International Students Frustrated by Express Entry

The launch of Express Entry last month has left many international students in difficult positions. The new system has made it harder for foreign students to become permanent residents because they will be ranked against other economic immigrants.

Express Entry is used to manage applications for permanent residence under the the Federal Skilled Worker Program, the Federal Skilled Trades Program, and the Canadian Experience Class. Provinces and territories can also recruit candidates from the system through their Provincial Nominee Programs.

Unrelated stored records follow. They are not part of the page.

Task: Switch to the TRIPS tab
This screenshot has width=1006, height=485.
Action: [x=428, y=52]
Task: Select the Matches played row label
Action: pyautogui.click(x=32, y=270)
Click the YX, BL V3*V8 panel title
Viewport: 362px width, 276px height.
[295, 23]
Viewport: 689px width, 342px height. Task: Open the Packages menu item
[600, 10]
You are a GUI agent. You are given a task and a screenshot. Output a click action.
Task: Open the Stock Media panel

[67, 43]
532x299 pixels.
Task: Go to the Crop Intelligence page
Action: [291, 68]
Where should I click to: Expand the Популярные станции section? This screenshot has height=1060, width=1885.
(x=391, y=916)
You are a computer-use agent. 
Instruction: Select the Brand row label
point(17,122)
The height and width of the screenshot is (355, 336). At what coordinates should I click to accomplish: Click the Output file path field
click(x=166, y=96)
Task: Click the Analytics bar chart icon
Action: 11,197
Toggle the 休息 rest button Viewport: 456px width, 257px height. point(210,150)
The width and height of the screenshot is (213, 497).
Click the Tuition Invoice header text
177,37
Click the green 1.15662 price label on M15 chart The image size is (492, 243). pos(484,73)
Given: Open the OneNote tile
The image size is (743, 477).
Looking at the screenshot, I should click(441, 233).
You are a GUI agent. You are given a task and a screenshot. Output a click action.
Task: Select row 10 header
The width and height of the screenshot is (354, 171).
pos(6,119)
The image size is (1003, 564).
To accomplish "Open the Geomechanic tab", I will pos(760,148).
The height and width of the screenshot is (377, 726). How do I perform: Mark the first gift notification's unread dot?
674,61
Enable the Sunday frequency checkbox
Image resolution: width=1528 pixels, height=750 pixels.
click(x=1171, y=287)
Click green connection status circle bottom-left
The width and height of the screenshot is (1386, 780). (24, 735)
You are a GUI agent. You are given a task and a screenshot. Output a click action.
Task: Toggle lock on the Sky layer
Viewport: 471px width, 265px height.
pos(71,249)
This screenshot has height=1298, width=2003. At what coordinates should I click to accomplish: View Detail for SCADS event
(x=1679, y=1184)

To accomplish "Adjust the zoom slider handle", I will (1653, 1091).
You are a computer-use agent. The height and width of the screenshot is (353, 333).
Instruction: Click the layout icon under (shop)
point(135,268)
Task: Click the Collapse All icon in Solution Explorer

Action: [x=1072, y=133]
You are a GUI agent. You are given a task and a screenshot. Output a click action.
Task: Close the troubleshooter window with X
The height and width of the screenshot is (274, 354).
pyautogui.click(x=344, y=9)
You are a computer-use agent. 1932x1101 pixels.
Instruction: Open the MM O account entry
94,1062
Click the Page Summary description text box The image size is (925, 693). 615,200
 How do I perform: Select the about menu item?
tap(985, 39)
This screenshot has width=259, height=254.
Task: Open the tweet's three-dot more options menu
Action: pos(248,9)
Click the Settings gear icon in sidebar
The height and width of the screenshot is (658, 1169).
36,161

Those who meet the criteria of one of the immigration programs mentioned above will be accepted into a pool of candidates. Candidates will be ranked against others in the pool using a point-based system. The highest-ranking candidates in the pool will be invited to apply for permanent residence. A huge number of points - 600 out of a total of 1,200 - are awarded to those with a job offer or nomination from a province.

Under the former system, international students who had obtained sufficient skilled work experience could apply directly for permanent residence through the Canadian Experience Program.

Canada welcomed a record number of foreign students in 2014. Many of whom were drawn to Canada by the possibility of obtaining permanent residence. Express Entry has now made permanent residency an uncertainty for international students because they will be selected from a pool of candidates and be ranked against other prospective immigrants.

The new system risks turning away international students who contribute to the economy by paying high international student fees as well as purchasing Canadian goods and services. Citizenship and Immigration Canada (CIC) estimates that foreign students contribute more than $8 billion to the Canadian economy annually.